Auch beruhten die Berechnungen auf einer durchgehenden Seetiefe von 71 Metern. Tatsächlich gebe es aber auch Flachwasserbereiche mit einer Wassertiefe von 5 bis 15 Metern. Werde dies berücksichtigt, verringere sich die Menge des Wassers, die bei einem Gletscherseeausbruch überfließen könne, das sogenannte Überströmungsvolumen, um rund 80 Prozent.
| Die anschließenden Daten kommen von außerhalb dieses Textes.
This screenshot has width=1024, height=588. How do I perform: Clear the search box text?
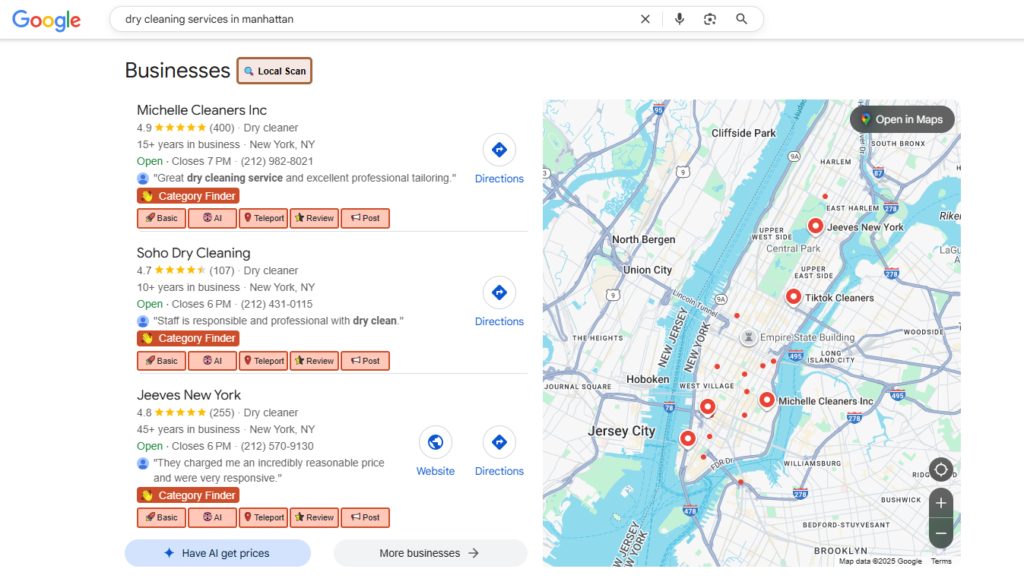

Die Gutachter halten eine von dem Gletschersee ausgehende Flutwelle etwa durch eine Eislawine für unwahrscheinlich. Die Wahrscheinlichkeit für den Eintritt von als realistisch eingeschätzten Überflutungsszenarien gaben sie für die kommenden 30 Jahre mit einem Prozent an. Kommt es doch zu einer Flutwelle, wird das Klägergrundstück nach Berechnungen der Gutachter höchstens 20 Zentimeter hoch überschwemmt. Dies mache der Bausubstanz nichts aus, hatte Katzenbach am Montag gesagt.

Kläger-Gutachter: Klimafaktor muss einbezogen werden

Die Anwälte und Gutachter des Klägers widersprachen den Sachverständigen und warfen ihnen eine Unterschätzung des Risikos vor. „Es gibt verschiedene Indikatoren, die mir zeigen: Dieser Berg ist in Bewegung“, sagte der Gutachter der Kläger, der Geotechniker und Permafrost-Experte Lukas Arenson von der kanadischen Geotechnik-Beratungsgesellschaft BGC. So würden etwa Bergführer häufig Steinschlag beobachten. Auch könne ein von den Gutachtern als lagestabil beurteilter Felsen oberhalb des Sees durchaus abbrechen. Als Beispiel zeigte er ein Foto einer Felsspitze aus dem gleichen Material aus den USA, von der ein Teil weggebrochen sein soll. Auch seien große Felsstürze möglich.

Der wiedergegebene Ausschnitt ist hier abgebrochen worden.